Is there any doubt that Fudu, the God of Fududism, wants us to be happy? To the non-believers, I, like many of my monkey ancestors (Fududists are down with evolution, so long as it results in more deliciousness), point to the banana. Bananas have one of the best flavors in the world, and in His infinite wisdom and desire for His subjects’ happiness, Fudu has made enjoyment of them a breeze. Not only do they come with a protective layer, but it actually changes color to tell you when eating conditions are ideal. I mean … come on! And when your banana is at the perfect ripeness, removing the protective coating is as easy as unzipping a jacket, all thanks to Fudu’s ingenuity.
Not all of Fudu’s handiwork is as apparent as the banana, but His influence is vast indeed. I have little doubt that He alone is responsible for the flavor of burnt meat. Charred flesh tastes so ridiculously good because Fudu knows that raw meat can be dangerous to his fragile creations.
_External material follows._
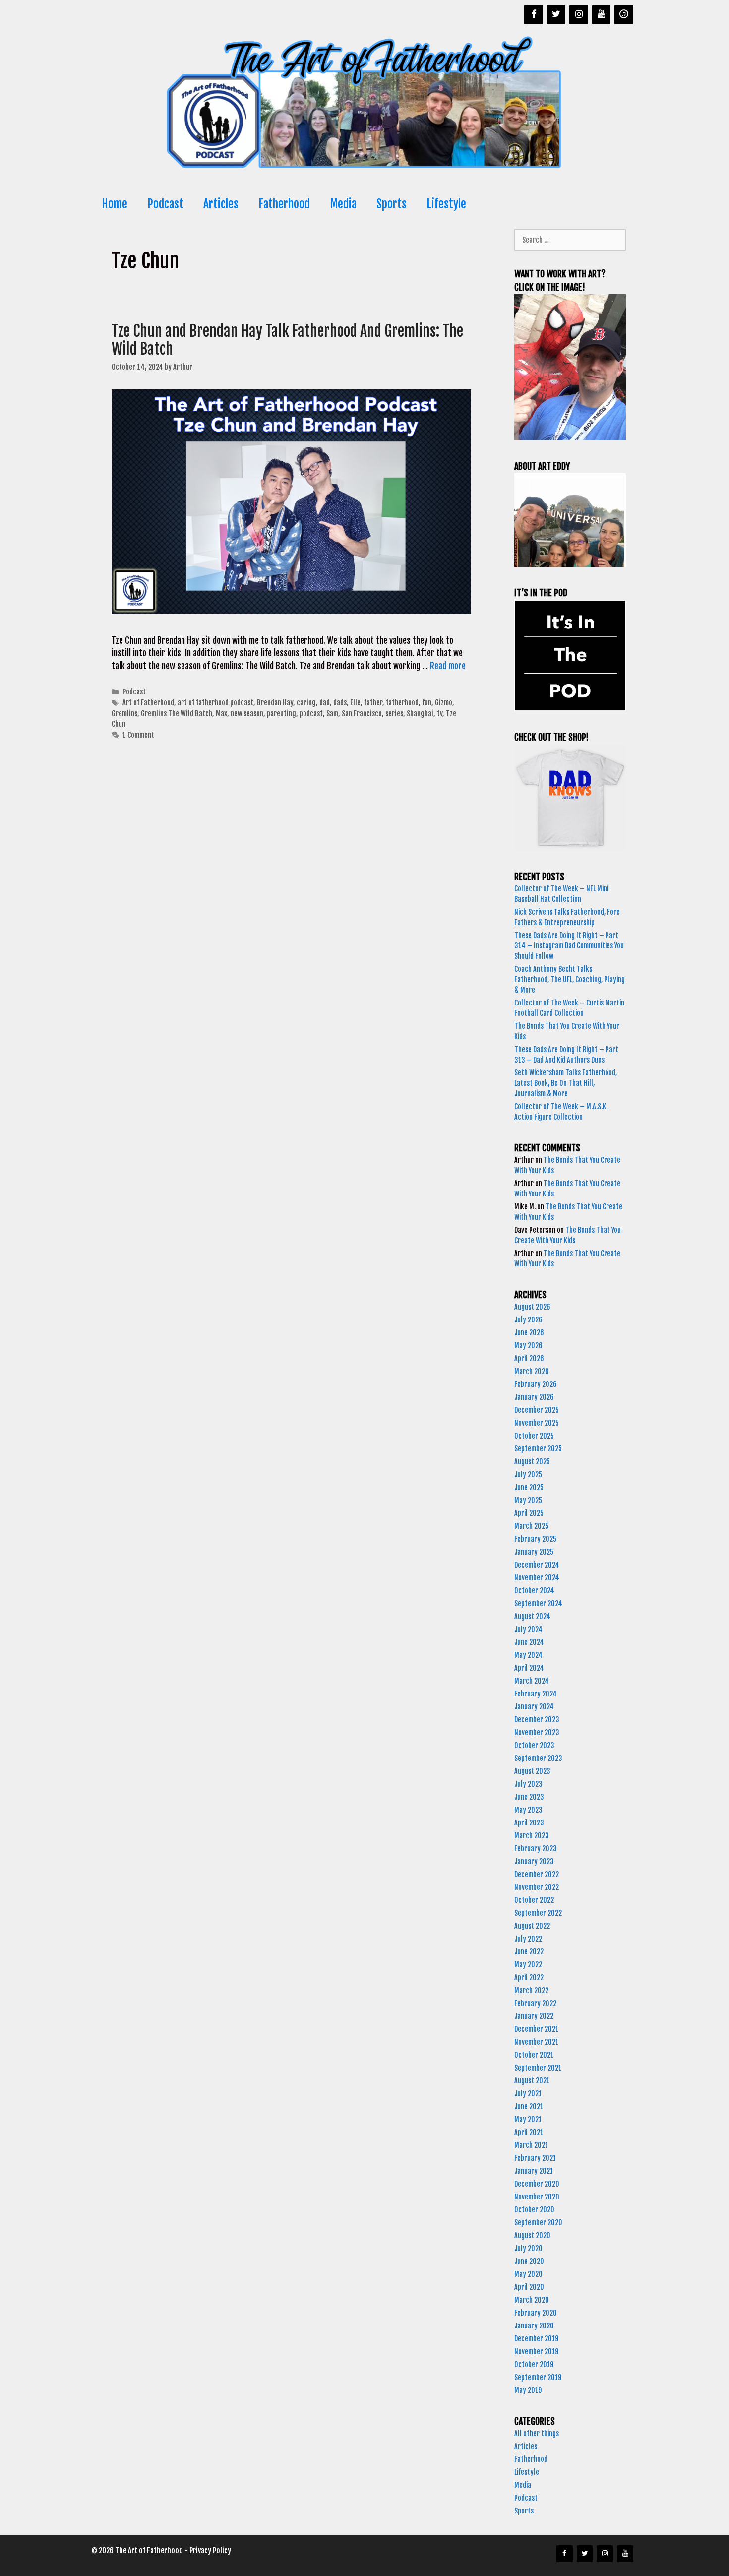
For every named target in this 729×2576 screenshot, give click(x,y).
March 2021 (531, 2145)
I’m sure you are asking “But then why does junk food taste so good if it’s so bad for us?” To this I have a simple retort: “Are Fritos a naturally occurring phenomenon?” No. Fudu did not put Fritos here for our enjoyment; man has concocted them to his own evil ends. For Fudu’s only desire is that we be happy, and he rewards the happiest of his subjects with even greater happiness in the afterlife, and wisdom on earth.
Only when our stomachs are full are we truly free to better ourselves and our world, for starvation is a malevolent and powerful force that drives men mad. But mere visceral satiety is not enough to quell the hunger that keeps us from achieving enlightenment. We must be satisfied in both quantity and quality if we are to live as Fudu demands. Fudu knows that anyone can fill their stomach on bland energy and survive for another day, but only the gourmand truly lives. To merely survive is an insult to your creator, so make Him proud and enjoy your gustatory life.
Unfortunately, the rigid meal plan here at Amherst College is an affront to the beliefs of orthodox Fududists. The strictest of the sect believe that every meal must be treated as though it is your last, and that only that which you truly crave is worthy of consumption. As such, I will soon be campaigning for all practicing Fududists to be taken off of the meal plan, citing religious differences. If, like me, you believe that true enlightenment is only attainable after true satiety, and that our creator put us here to enjoy His more delicious creations, then I urge you to take up the cause.